I agree with this Wall Street Journal editorial on Rush Limbaugh’s recent public problems. I think the way he has handled the accusations of drug abuse is admirable. He hasn’t blamed others, called himself a victim, or anything else other than to ask for trust and time. Rush has done great things and served this country well. I’m not proclaiming him innocent—only an idiot would proclaim his guilt or innocence based on what we know so far—but what he has done already in his professional career speaks for itself.

That said, I’m not convinced by what has been said so far. I listen to Rush nearly every day and if he were high on OxyContin, he hides it extremely well. Plus the claim that he bought 100 pills per day when just one knocks you down, make me wonder at the veracity of the reports.

As for the race remarks on ESPN, while I may think he was factually wrong about Donovan McNabb and black quarterbacks, I don’t think he was wrong to bring the topic up. I think what sports writers are intent on promoting is the idea of the running quarterback—most of whom happen to be black—more than black quarterbacks themselves since they are now a fact of the NFL. I think good running quarterbacks are the exception—Kordell Stewart anyone?—not because they’re not good athletes, but because the NFL system doesn’t allow them to make a difference.

That said, I was appalled at how Rush was thrown under the bus by his former colleagues at ESPN’s NFL Sunday Countdown. My estimation of Chris Berman or Tom Jackson has fallen greatly. Tom Jackson criticized Rush as a person, said he never wanted him to be there, and never liked him. And he said that discussion of race has nothing to do with their football pre-game show. Really? Give me a break. Race has been a part of sports since before Jackie Robinson first took the field in the 1950s. And I didn’t hear howls of outrage when Rush defended black head coaches from a racist NFL rule that causes them to be falsely interviewed for head coaching jobs when they have no chance at the position, just to satisfy the PC desire to increase the number of black coaches.

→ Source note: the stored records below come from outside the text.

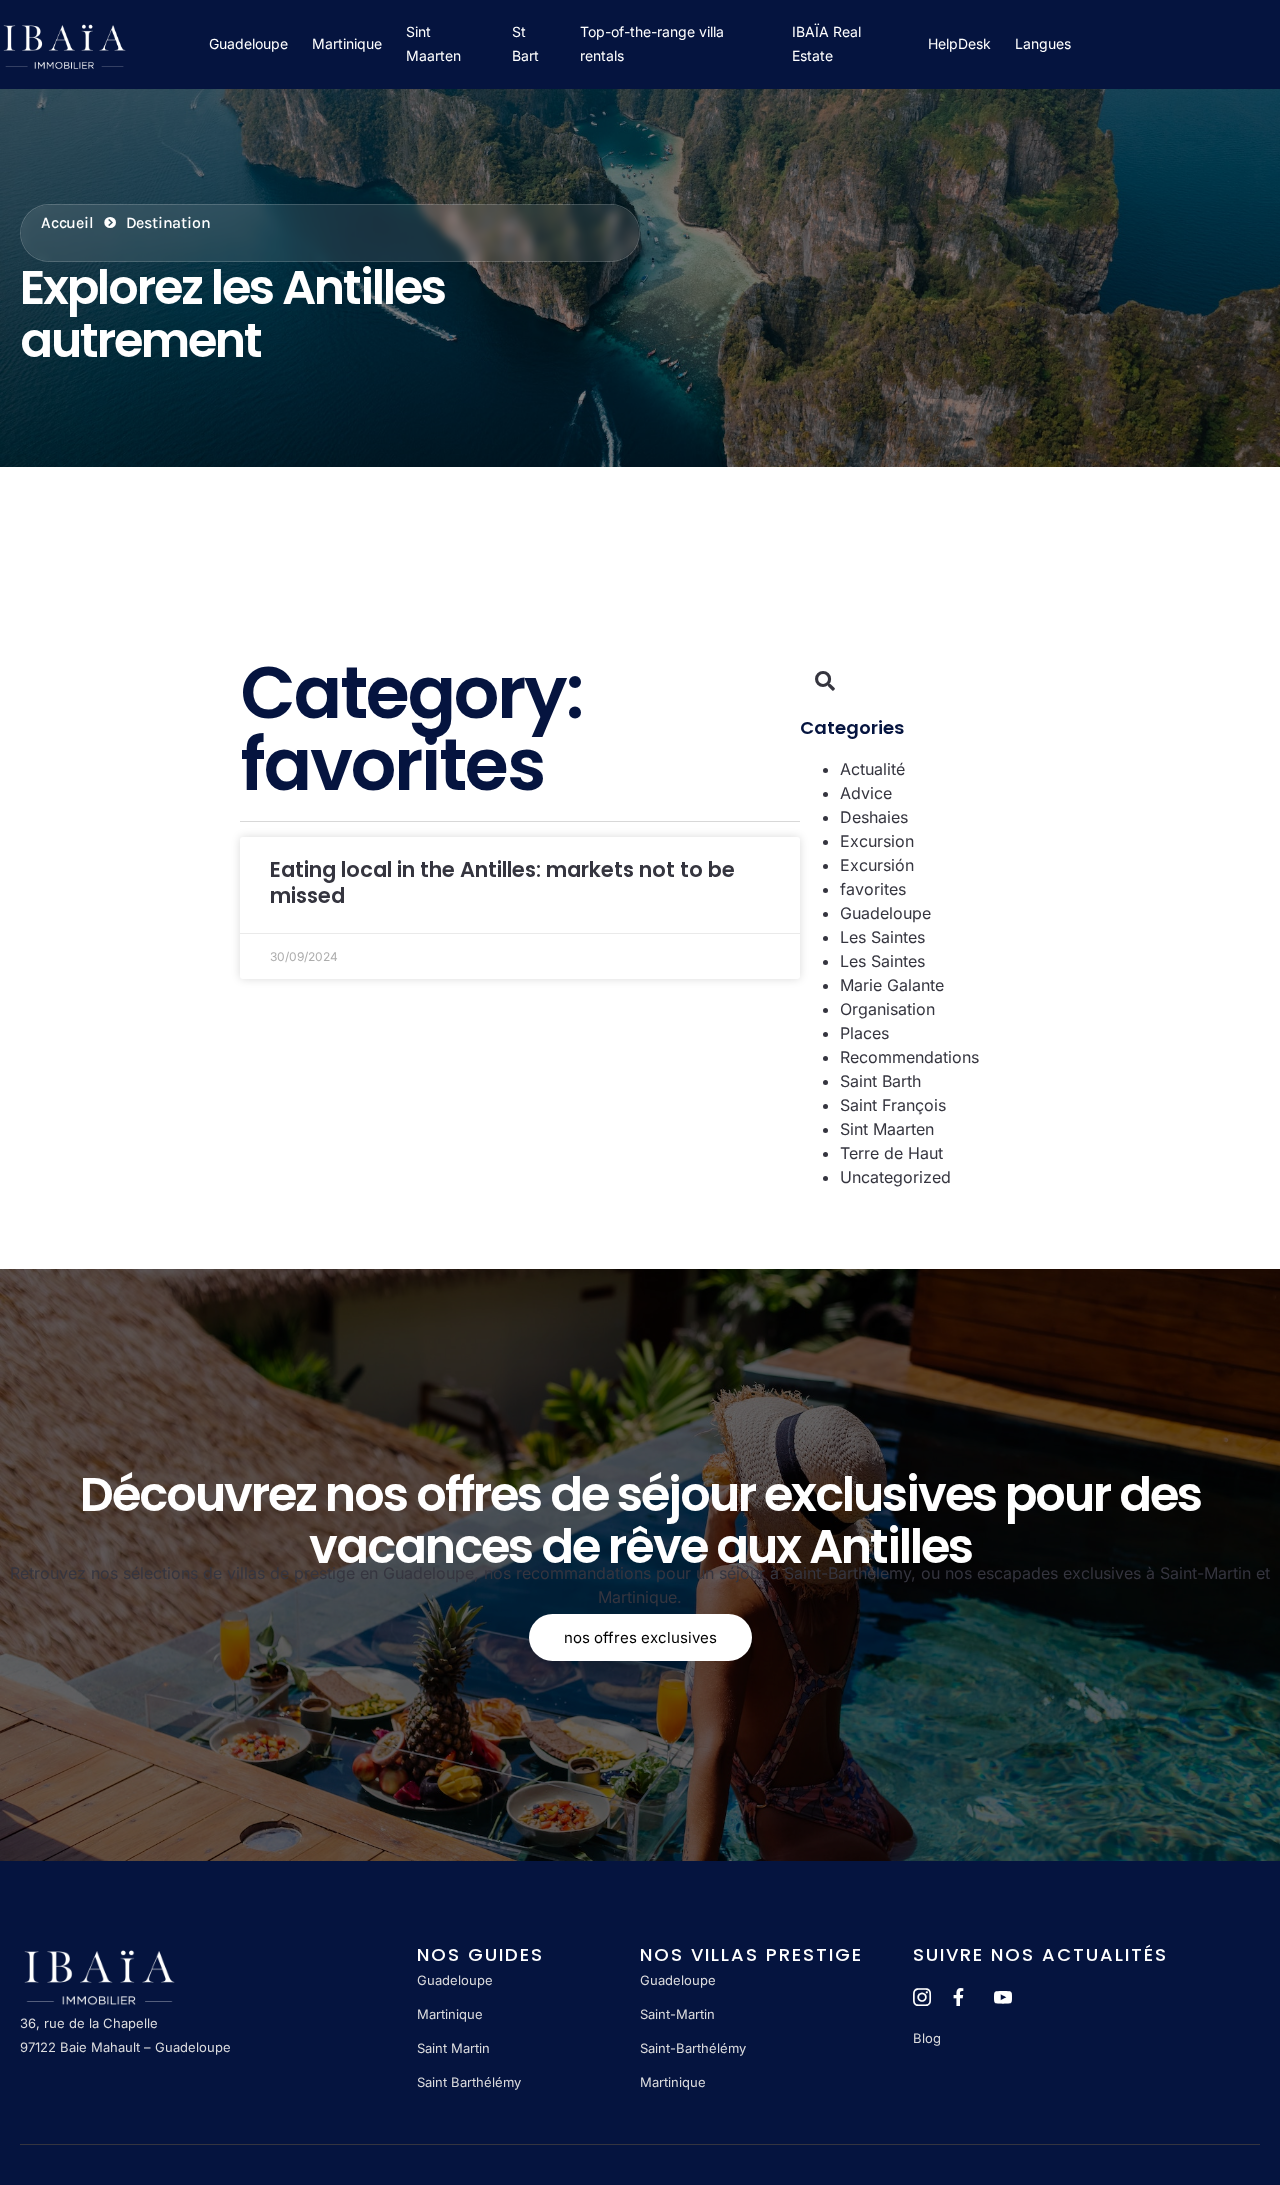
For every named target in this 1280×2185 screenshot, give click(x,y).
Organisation (887, 1009)
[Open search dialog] (825, 682)
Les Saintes (882, 937)
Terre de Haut (891, 1153)
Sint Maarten (433, 44)
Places (864, 1033)
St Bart (525, 44)
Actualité (872, 769)
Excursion (877, 841)
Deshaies (874, 817)
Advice (866, 793)
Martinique (347, 43)
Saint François (893, 1105)
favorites (873, 889)
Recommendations (909, 1057)
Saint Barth (880, 1081)
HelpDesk (959, 43)
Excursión (877, 865)
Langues (1043, 43)
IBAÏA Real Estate (826, 44)
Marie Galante (892, 985)
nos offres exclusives (640, 1637)
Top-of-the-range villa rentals (652, 44)
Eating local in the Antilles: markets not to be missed (502, 882)
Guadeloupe (248, 43)
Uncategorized (895, 1177)
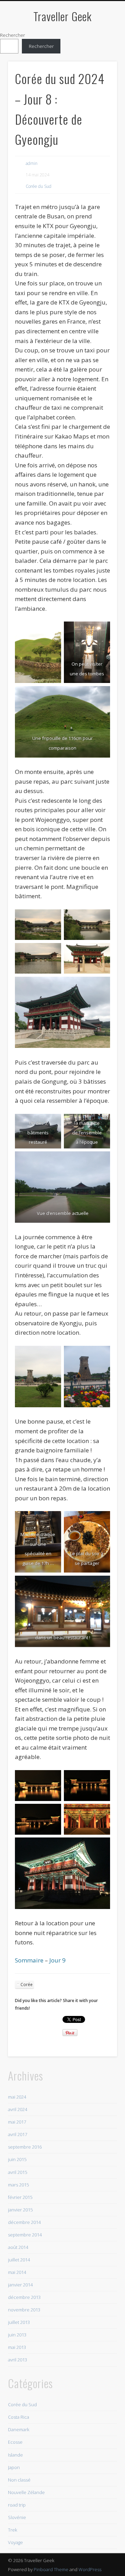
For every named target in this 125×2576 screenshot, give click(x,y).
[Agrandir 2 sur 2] (101, 1354)
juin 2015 (17, 2159)
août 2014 (18, 2247)
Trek (12, 2530)
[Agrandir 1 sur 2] (52, 1354)
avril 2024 (17, 2109)
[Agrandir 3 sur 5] (52, 952)
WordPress (89, 2569)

The real problem wasn’t the comment, but that it was Rush saying it. In 1997 Denver Bronco tight end Shannon Sharpe said that when he sees a white cornerback on the field opposite he’s happy because white guys can’t run as fast as black guys. Tell me that if a white guy had said the reverse there wouldn’t have been outrage. What it boils down to is that racist language is acceptable from liberals, but not conservatives. Just like when people said Jayson Blair wasn’t fired earlier from the New York Times because he is black, cries of racism were heard.

Ultimately, the problem is that we have a victim culture, where everyone is ready to be offended at the merest perceived slight. And orthodox Catholics are not immune to the impulse.

Tom Jackson said he got a call from a friend who’s a current player who told him that his son asked him if Rush’s remarks meant he couldn’t be a black quarterback when he grew up. What has the guy been telling his kid? What victimology has he filled his head with? Who is doing the reall disservice to minorities in America—people like Rush or people who wallow in victimhood?